System Sleuthing - Using ptrace to Print Backtraces

strace is one of my all time favorite command line utilities; not a day goes by when I don't reach for it for something. It's an extremely versatile tool; you can use it to inspect what a program's doing, how a program is doing something, or get an idea of the kinds of things a program is doing to explain why it's running as slowly as it is. I could go on and on about strace, but fortunately I don't have to; Julia Evans has written a number of lovely posts about it if you'd like to learn more.

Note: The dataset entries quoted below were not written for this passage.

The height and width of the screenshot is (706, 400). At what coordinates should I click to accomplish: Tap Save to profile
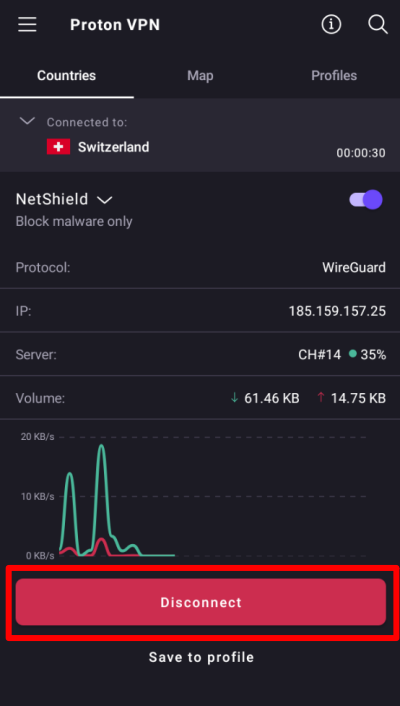201,657
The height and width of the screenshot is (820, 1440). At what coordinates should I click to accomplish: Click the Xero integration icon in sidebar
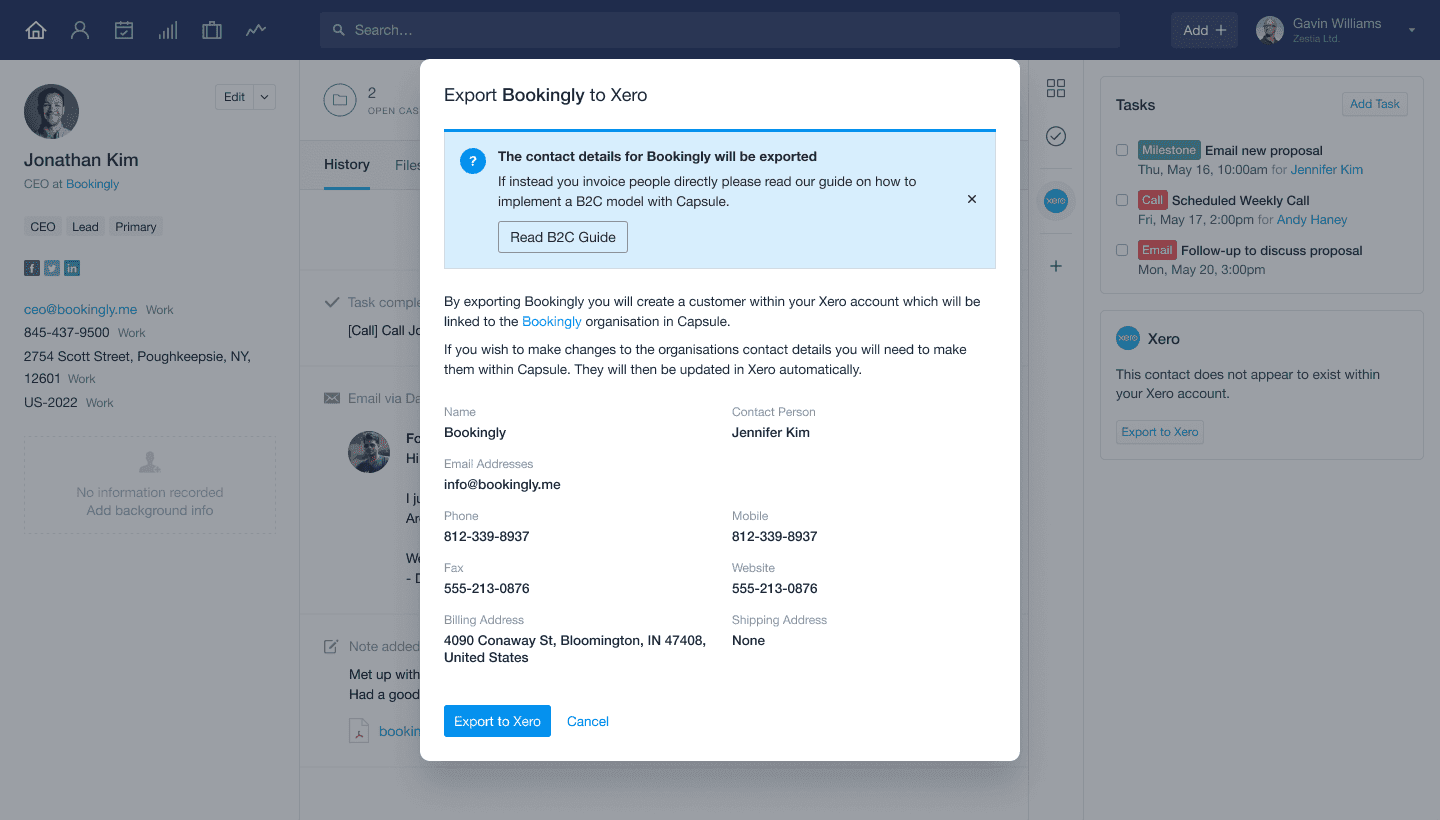[1056, 201]
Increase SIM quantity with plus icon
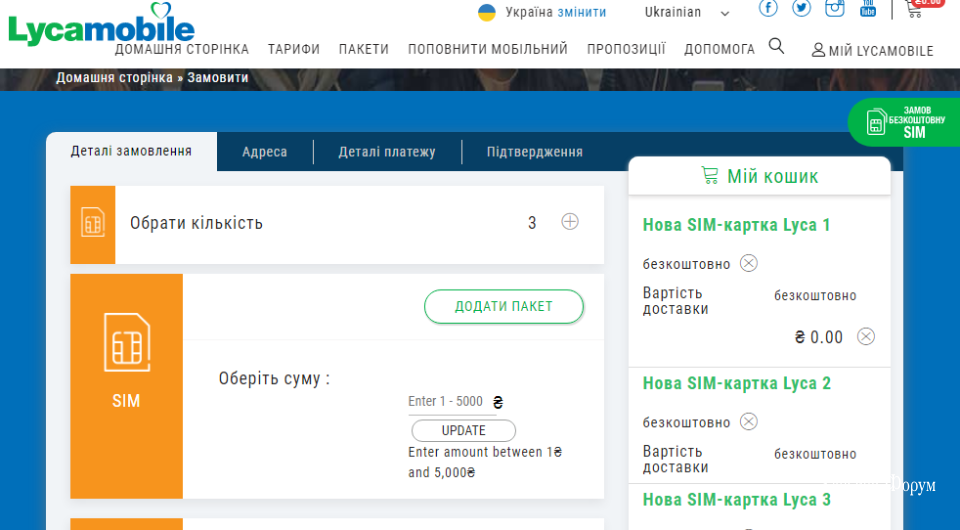Viewport: 960px width, 530px height. [x=570, y=222]
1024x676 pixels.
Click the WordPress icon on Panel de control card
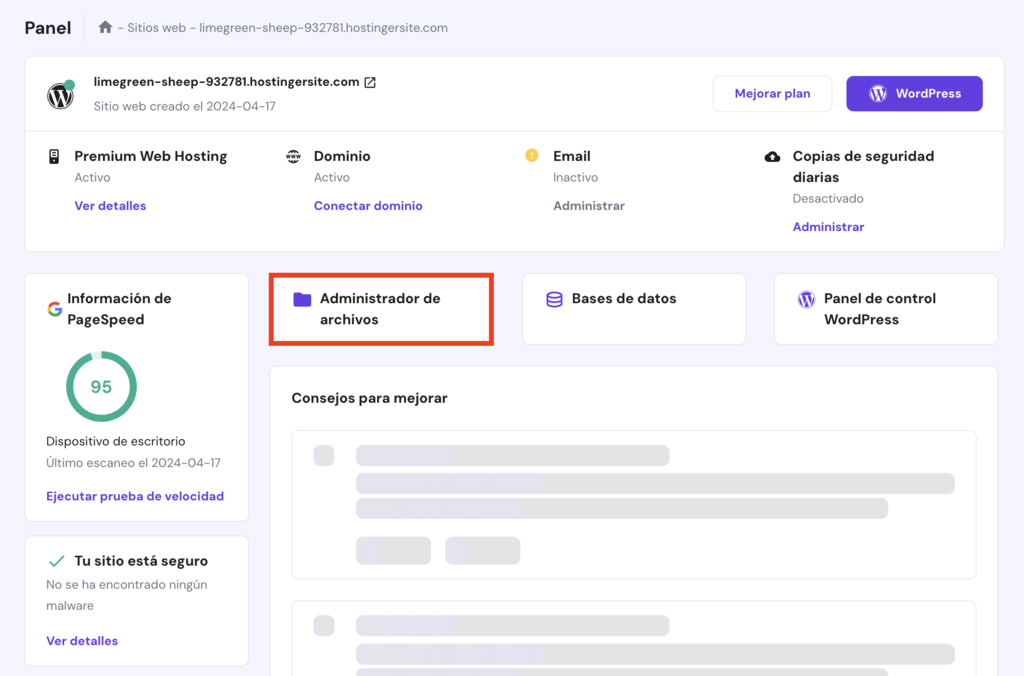[x=806, y=299]
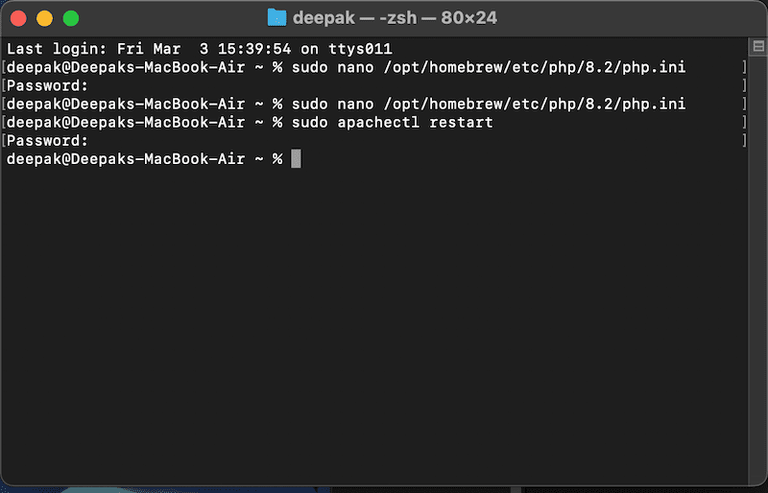
Task: Close the Terminal window with the red button
Action: tap(19, 19)
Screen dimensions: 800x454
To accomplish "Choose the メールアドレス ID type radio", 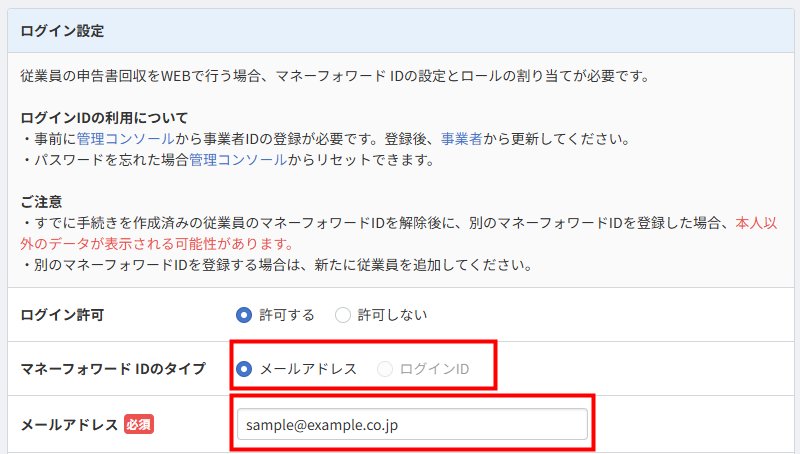I will pyautogui.click(x=244, y=369).
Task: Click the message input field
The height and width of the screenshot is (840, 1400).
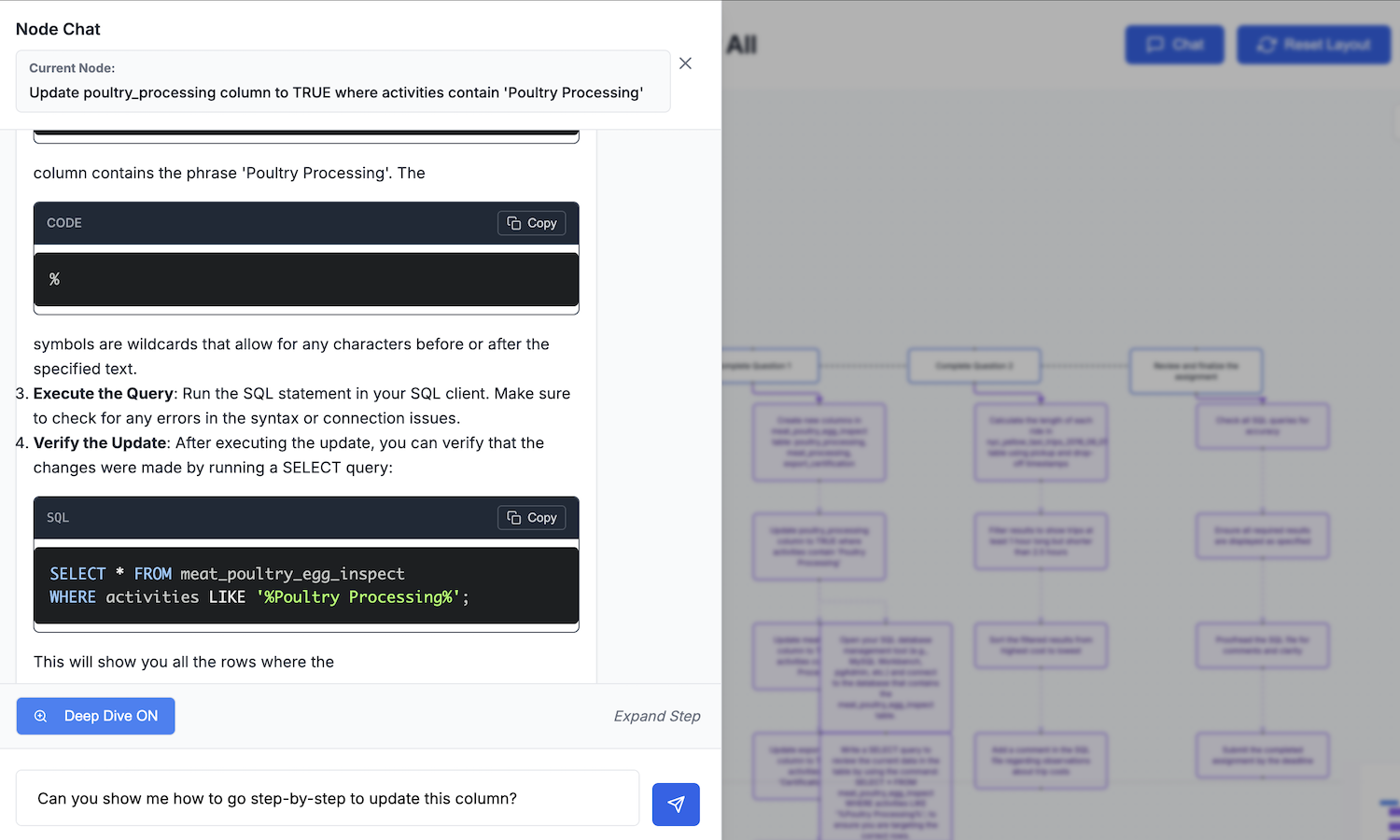Action: pos(327,798)
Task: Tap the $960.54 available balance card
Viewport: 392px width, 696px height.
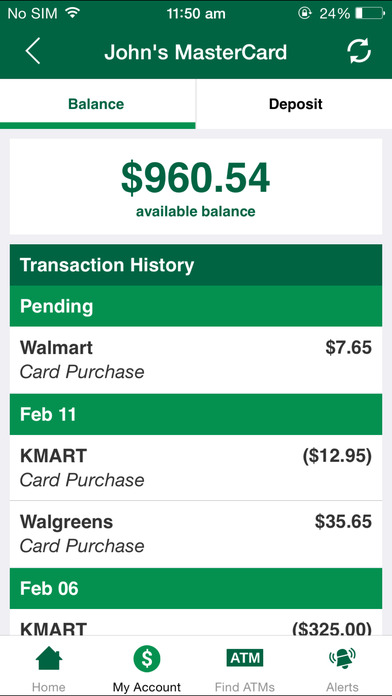Action: (x=196, y=186)
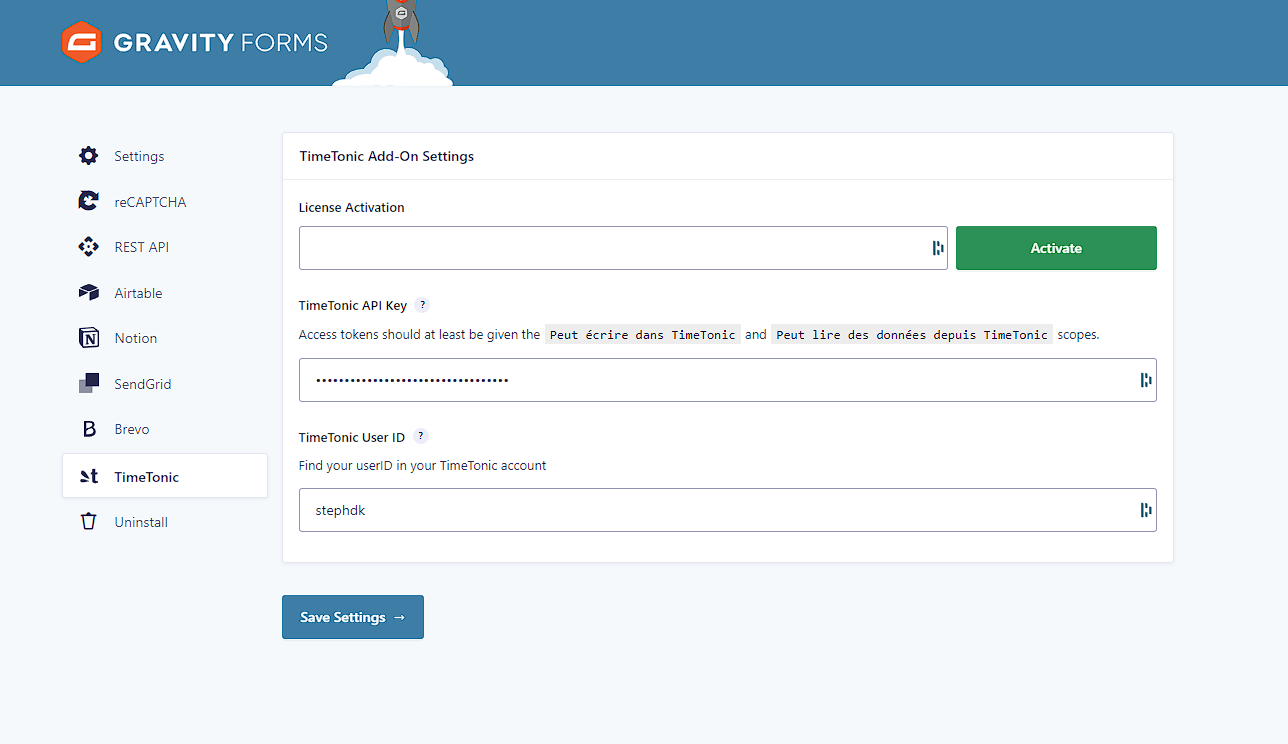Image resolution: width=1288 pixels, height=744 pixels.
Task: Focus the TimeTonic User ID text field
Action: (715, 510)
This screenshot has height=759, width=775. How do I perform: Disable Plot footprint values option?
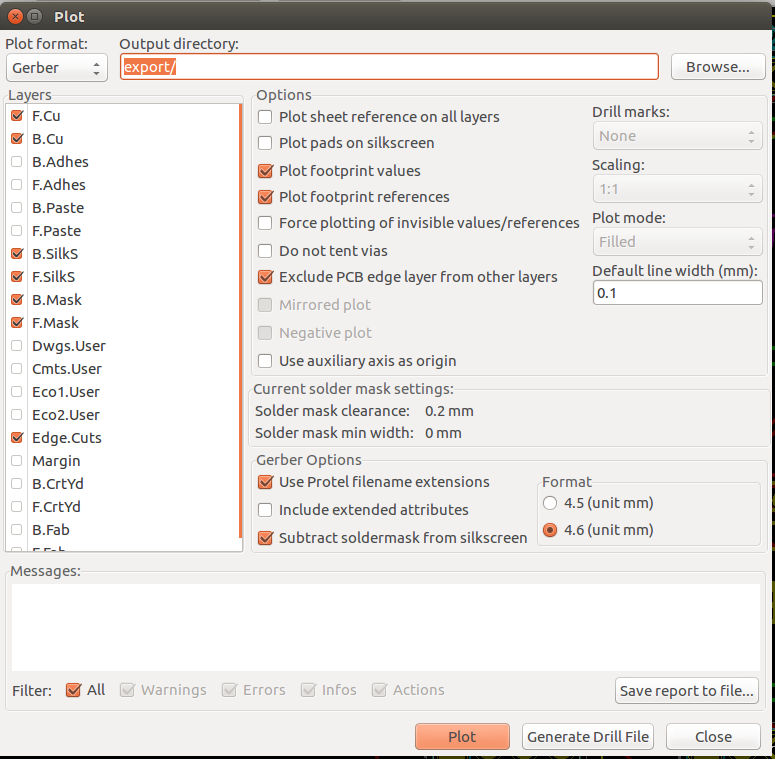pyautogui.click(x=265, y=171)
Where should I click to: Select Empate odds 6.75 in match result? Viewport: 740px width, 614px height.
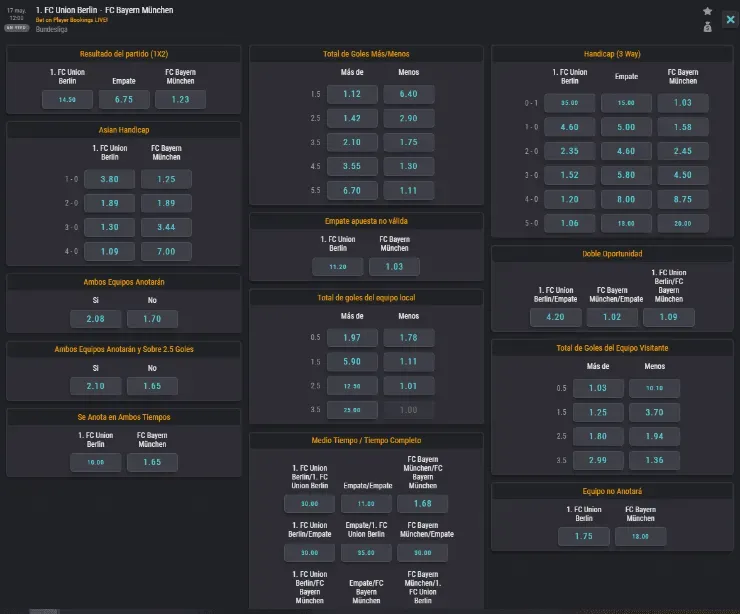(x=124, y=99)
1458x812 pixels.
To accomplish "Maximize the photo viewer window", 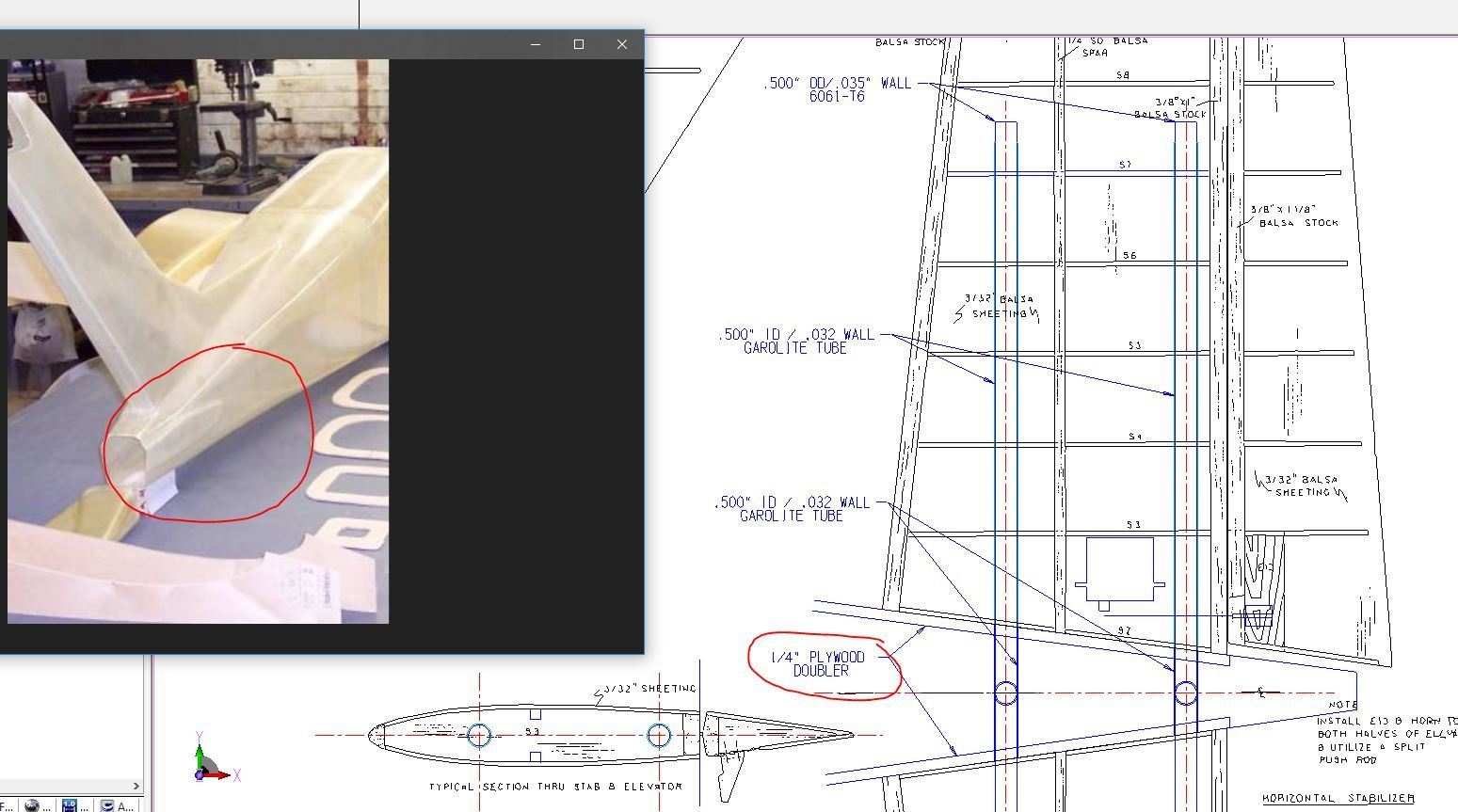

Like I mentioned, sometimes I use strace to observe a running program to see why it's slow. For example, I recently used it to find out all of the files that ack was opening. And lo and behold, I discovered through the magic of strace that ack was opening each candidate file twice! But where were these opens happening?

I tried ack'ing the source code for calls to open, but after spending far too much time to figure it out, I discovered that the culprit was an invocation of -T (that's Perl shorthand for "is this a text file?" for the uninitiated). I never wanted to waste that much time again, so I wrote Devel::Trace::Syscall.

What Devel::Trace::Syscall does is simple: you run your program using it as your debugger module (ie. perl -d:Trace::Syscall=$ARGS $SCRIPT), and it uses ptrace to figure out when a system call is made. When a system call that you care about occurs, it prints a stack trace, indicating where in the program that happened. Give it a try; hopefully you'll find it useful!